New Hackensack University Medical Center Research Suggests Heart Attack In COVID-19 Patients Involve Less Extensive Coronary Artery Disease and Blood Clots than Seen in Heart Attack Patients without COVID-19
April 30, 2021
Data to be presented at Society for Cardiovascular Angiography and Interventions 2021 Virtual Scientific Sessions
Hackensack, NJ, April 30, 2021 – Interventional cardiologists at Hackensack University Medical Center are presenting new research at a leading cardiology meeting this week suggesting that the mechanisms responsible for COVID-associated myocardial infarction (heart attack), may involve less extensive blockages of the blood vessels in the heart and less clotting of blood than is found in patients with heart attacks who do not have COVID-19. The analysis is being presented at the Society for Cardiovascular Angiography and Interventions 2021 Virtual Scientific Sessions this week (April 28 – May 1, 2021).

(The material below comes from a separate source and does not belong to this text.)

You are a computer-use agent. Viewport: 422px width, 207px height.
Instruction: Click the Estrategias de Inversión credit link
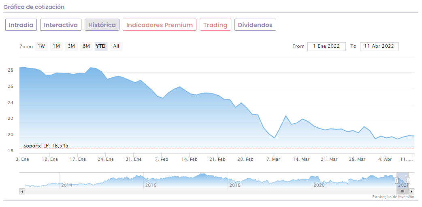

“The first wave of the COVID-19 pandemic last year caused a large reduction in heart catheterizations due to reluctance of patients to come to the hospital because they were concerned about infectious risk,” said Zoltan G. Turi, M.D., Director, Cardiovascular Research, HUMC Heart and Vascular Hospital and the lead author of the study, Acute Myocardial Infarction in the COVID Era: Extent of Coronary Artery Disease, Presence of Thrombus and MINOCA (myocardial infarction with nonobstructive coronary arteries).“When patients did come to the hospital, they often delayed calling ambulances, which was unfortunate because our best chance to save lives and preserve heart function is to bring these patients to the heart catheterization laboratory as early as possible and open up any blocked arteries. Our study focused on just how the arteries in the heart did appear when heart attack patients who had COVID-19 did come to the hospital and compared them to those of patients with heart attacks a year earlier who of course did not have COVID.”
There are a number of ways in which coronavirus can cause damage to heart muscle, including disrupting the balance between the available supply of blood going to the heart and the need for the oxygen supplied by the blood. Most patients with heart attacks have blockages in the heart’s major blood vessels, usually caused by the buildup of cholesterol in the wall of arteries that supply blood, oxygen and nutrients to the heart.1
The study compared patients with COVID-19 and heart attack who underwent heart catheterization at Hackensack University Medical Center during the first wave of the pandemic from March to June 2020 with a representative sample of patients with heart attacks treated during the same months in 2019, prior to the emergence of the virus.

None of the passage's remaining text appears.